宇都宮徹壱ウェブマガジン

Jリーグ再開後の「ニューノーマル」を心配しない理由 過去の歴史が教えてくれる、日本人のハンパない適応力

 緊急事態宣言が全国に発令され、多くの国民が巣篭もり生活を続けていた先月、NetflixHuluのコンテンツにハマった方も少なくなかったはずだ。私自身、コロナ一色のTVに食傷気味だったので、執筆の合間に古いドラマを観ながら気分転換をしていた。そんな作品のひとつが、今もカルト的な人気を誇る『傷だらけの天使』である。萩原健一と水谷豊、そして岸田今日子や岸田森といった名優や怪優が揃い踏み。脚本は市川森一や鎌田敏夫、監督には深作欣二や恩地日出夫といった、錚々たる名前が並ぶ。

 放映されたのは1974年から75年。今から45年前のこのドラマを、何の予備知識のない平成生まれが見たら、かなり面食らうことだろう。暴力と性描写のシーンが生々しく、ハラスメントやジェンダーへの配慮も皆無。やたらと喫煙シーンやおっぱいが出てくる。たまに「つまらん番組を垂れ流すよりも昔のドラマを再放送すればいい」という意見をSNSで見かけるが、オサム(萩原)とアキラ(水谷)が相手の飛沫を浴びながら怒鳴り合うシーンは、この「コロナの時代」においては放送禁止ものである。

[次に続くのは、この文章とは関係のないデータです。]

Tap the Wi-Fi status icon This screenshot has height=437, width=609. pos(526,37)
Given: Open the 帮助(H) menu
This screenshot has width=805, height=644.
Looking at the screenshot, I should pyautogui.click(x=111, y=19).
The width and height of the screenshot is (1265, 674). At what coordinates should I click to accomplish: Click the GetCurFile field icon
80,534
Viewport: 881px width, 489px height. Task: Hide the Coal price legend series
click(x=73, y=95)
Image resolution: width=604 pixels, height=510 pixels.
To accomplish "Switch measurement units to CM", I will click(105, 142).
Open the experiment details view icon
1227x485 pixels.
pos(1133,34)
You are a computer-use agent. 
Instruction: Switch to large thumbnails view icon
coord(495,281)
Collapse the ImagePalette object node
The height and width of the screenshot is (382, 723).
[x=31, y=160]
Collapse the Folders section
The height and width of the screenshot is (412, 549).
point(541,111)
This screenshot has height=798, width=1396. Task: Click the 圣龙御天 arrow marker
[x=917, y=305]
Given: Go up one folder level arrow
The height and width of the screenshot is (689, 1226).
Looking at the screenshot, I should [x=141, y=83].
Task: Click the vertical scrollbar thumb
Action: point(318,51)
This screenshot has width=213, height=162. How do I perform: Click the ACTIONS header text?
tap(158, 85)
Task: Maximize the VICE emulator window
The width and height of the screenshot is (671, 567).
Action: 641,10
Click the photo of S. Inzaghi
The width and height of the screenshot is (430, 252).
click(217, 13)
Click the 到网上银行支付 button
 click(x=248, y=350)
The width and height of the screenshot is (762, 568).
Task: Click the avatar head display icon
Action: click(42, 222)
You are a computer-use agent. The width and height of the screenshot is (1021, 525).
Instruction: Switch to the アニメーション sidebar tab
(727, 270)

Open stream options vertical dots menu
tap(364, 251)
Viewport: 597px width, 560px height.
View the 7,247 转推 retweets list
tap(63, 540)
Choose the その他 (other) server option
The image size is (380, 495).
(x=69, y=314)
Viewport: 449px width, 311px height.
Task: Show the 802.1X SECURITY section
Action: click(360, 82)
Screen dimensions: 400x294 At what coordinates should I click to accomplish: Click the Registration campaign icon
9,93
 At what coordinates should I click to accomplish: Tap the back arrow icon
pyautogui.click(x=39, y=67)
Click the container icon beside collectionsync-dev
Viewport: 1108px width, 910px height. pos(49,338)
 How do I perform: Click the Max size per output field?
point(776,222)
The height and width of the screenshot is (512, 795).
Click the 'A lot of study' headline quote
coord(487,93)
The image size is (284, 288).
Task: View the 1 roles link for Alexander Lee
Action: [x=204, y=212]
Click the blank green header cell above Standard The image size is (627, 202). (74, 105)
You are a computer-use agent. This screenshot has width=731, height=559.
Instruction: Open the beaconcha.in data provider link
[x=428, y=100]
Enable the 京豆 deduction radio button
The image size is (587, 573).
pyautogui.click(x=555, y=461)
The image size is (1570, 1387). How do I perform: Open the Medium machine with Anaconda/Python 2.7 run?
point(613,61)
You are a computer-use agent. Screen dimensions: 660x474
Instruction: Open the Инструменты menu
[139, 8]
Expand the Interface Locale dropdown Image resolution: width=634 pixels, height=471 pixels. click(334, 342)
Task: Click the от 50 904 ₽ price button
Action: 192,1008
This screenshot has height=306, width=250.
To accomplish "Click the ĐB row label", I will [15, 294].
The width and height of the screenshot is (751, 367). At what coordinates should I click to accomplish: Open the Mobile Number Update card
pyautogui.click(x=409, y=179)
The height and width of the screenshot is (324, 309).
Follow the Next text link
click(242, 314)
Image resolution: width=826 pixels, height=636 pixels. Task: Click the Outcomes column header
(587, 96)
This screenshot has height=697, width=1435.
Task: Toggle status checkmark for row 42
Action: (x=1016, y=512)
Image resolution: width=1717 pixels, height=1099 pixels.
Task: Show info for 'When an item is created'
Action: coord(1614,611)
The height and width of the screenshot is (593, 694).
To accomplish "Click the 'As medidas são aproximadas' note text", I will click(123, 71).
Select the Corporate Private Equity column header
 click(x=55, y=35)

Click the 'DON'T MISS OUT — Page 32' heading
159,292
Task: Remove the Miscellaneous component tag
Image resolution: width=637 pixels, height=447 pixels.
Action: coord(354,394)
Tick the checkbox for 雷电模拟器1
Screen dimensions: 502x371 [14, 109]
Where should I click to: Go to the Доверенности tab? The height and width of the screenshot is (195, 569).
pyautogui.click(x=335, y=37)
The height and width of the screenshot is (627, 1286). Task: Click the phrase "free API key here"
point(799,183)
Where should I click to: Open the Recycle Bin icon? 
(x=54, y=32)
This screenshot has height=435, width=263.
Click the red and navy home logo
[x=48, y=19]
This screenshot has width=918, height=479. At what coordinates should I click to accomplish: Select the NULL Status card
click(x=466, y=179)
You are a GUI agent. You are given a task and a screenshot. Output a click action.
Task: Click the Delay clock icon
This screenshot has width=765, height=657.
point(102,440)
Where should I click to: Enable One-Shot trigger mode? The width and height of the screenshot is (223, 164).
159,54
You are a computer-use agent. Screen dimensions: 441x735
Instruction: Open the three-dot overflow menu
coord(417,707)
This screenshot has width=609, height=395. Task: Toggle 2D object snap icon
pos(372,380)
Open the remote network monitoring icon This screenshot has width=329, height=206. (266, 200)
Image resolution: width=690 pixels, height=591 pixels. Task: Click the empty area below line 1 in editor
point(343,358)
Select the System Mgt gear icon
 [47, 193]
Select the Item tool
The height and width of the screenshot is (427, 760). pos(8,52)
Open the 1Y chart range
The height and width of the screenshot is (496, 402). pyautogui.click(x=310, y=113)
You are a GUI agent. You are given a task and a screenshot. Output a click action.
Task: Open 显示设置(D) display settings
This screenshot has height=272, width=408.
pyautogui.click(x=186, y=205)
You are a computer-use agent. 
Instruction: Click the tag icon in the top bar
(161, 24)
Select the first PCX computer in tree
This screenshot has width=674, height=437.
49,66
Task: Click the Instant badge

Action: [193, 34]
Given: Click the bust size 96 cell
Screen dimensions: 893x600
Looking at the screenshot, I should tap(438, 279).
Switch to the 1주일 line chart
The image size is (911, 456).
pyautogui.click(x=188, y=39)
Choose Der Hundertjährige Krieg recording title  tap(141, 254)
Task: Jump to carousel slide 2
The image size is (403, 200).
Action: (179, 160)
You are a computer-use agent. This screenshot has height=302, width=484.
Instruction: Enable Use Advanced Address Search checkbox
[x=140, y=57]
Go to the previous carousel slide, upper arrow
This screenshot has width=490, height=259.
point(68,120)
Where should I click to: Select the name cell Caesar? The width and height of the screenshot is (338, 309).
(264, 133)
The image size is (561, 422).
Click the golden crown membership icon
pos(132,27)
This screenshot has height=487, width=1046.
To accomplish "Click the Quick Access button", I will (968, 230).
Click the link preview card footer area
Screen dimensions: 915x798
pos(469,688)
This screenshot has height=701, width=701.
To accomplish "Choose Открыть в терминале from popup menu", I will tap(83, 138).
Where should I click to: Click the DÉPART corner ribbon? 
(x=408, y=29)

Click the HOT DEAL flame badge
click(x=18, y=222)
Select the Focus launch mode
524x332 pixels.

 確かに「コロナ以前/以後」で、世界の常識や規範は短期間で激変した。今後さらに起こり得る変化についても、多くの人たちが漠然と不安を抱いていることだろう。とはいえ、今般のコロナ禍ほどでなくても、平成時代の30年間は変化の連続であったことは留意すべきである。たとえば「震災以前/以後」。たとえば「スマホ以前/以後」。あるいは「Jリーグ以前/以後」でもいい。気がつけばわれわれは、さほどの覚悟を要することなく、新しい常識や規範を身に着けて今を生きている。